Ambient Sound and Noise

Silence is distracting. Music with lyrics is worse. The sweet spot is ambient noise — consistent, non-intrusive sound that fills the silence without demanding attention.

  • myNoise.net: Free, customizable ambient soundscapes. The “Bi-Natural Beats” generator uses binaural frequencies that some people find helpful for focus and relaxation. You can tweak every parameter.
  • Brown noise: Deeper than white noise, less harsh than pink noise. Search “brown noise” on Spotify or YouTube. Ten hours of it. Many people find it calming in the same way a running waterfall or airplane cabin is — constant, low, and oddly comforting.
  • Endel: An AI-powered soundscape app that adjusts in real-time based on time of day, weather, and your heart rate (if you wear an Apple Watch). It’s subscription-based, but the free tier gives you enough to decide if it works for you.

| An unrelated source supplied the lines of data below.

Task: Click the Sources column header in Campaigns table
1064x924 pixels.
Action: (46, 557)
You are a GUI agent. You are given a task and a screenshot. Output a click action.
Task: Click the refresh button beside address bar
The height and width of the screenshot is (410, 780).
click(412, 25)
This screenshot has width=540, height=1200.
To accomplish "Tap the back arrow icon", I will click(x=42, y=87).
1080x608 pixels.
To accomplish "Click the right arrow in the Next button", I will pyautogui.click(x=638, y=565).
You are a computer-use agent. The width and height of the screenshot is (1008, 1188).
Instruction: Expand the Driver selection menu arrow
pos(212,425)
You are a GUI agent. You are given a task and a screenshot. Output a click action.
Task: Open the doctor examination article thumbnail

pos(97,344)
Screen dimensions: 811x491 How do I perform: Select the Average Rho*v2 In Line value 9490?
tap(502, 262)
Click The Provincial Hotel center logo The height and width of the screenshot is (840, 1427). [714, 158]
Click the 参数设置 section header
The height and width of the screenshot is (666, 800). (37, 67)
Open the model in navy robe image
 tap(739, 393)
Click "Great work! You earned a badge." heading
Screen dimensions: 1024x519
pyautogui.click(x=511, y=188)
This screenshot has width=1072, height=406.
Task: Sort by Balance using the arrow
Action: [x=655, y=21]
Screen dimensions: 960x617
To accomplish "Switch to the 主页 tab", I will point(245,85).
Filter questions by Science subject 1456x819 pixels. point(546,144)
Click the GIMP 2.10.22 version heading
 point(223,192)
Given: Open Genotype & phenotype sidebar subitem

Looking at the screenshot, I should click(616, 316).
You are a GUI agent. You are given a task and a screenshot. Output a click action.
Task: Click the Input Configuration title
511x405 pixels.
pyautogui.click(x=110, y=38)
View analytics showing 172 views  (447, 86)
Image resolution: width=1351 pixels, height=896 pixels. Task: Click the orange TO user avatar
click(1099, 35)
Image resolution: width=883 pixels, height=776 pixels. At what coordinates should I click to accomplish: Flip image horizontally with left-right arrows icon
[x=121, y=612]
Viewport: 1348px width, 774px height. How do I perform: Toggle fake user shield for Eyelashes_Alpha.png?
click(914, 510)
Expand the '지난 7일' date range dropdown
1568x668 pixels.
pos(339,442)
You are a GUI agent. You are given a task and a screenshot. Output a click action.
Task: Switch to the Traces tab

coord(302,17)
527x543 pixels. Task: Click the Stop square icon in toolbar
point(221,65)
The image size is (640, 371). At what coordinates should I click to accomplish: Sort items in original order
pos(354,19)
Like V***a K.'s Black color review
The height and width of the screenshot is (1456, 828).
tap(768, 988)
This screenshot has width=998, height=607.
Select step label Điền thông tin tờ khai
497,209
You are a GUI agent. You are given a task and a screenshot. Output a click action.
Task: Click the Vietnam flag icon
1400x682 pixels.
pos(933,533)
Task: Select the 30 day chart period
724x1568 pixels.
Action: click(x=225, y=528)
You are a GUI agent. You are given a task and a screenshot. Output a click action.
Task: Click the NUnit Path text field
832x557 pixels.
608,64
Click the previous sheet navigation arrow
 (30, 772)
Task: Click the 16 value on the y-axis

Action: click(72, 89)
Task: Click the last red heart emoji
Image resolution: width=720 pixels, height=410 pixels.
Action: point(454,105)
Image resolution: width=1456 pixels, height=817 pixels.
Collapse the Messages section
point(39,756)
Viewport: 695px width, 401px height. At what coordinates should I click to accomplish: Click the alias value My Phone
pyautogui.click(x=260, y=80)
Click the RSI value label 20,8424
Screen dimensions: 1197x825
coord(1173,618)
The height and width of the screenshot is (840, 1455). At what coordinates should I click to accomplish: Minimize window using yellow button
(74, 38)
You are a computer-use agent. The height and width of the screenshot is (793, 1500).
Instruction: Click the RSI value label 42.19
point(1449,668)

Smart Lighting for Wind-Down

Blue light from screens disrupts melatonin production, which disrupts sleep, which increases stress. Smart bulbs won’t fix your life, but they can help signal to your brain that the day is ending.

Set your lights to shift from cool white (daytime) to warm amber (evening) on a schedule. Philips Hue and LIFX both support this natively. If you use f.lux or Night Shift on your computer, the same principle applies — warm light in the evening helps your brain start the wind-down process before you’re actually in bed.

Guided Breathing on Your Watch

Apple Watch and most Wear OS watches include a breathing reminder feature. It vibrates to prompt you, then guides you through a one-minute breathing exercise. It sounds silly. It takes 60 seconds. And the research on slow breathing (4-6 breaths per minute) activating the parasympathetic nervous system is solid — it genuinely reduces heart rate and cortisol levels.

If you don’t have a smartwatch, the Box Breathing technique works with any timer: breathe in for 4 seconds, hold for 4, breathe out for 4, hold for 4. Repeat for 2-3 minutes. No app required.

Screen Time That Doesn’t Make You Feel Worse

Checking your screen time report and seeing “8 hours” is its own form of stress. The number isn’t the problem — what you’re doing is. Two hours of reading on a Kindle app is different from two hours of doomscrolling Twitter. Instead of tracking total screen time, track specific app usage. If Twitter, Instagram, or news apps are your stress drivers, set a daily time limit on those specific apps (iOS and Android both support this). Leave the reading and music apps unlimited.

The 20-20-20 Rule

Eye strain causes headaches, which cause stress, which causes more tension. Every 20 minutes, look at something 20 feet away for 20 seconds. Set a recurring timer or use an app like Time Out (Mac) that dims your screen and forces a break. It’s the simplest physical intervention you can make, and it compounds over an entire workday.

When Tech Is the Problem

Sometimes the best tech solution is less tech. If you’re stressed because of information overload — too many group chats, too many news alerts, too many tabs — the fix isn’t a better app. It’s pruning. Leave the group chats that make you anxious. Unfollow the accounts that make you angry. Close the 47 tabs you “might need later.” The relief is immediate, and it’s free.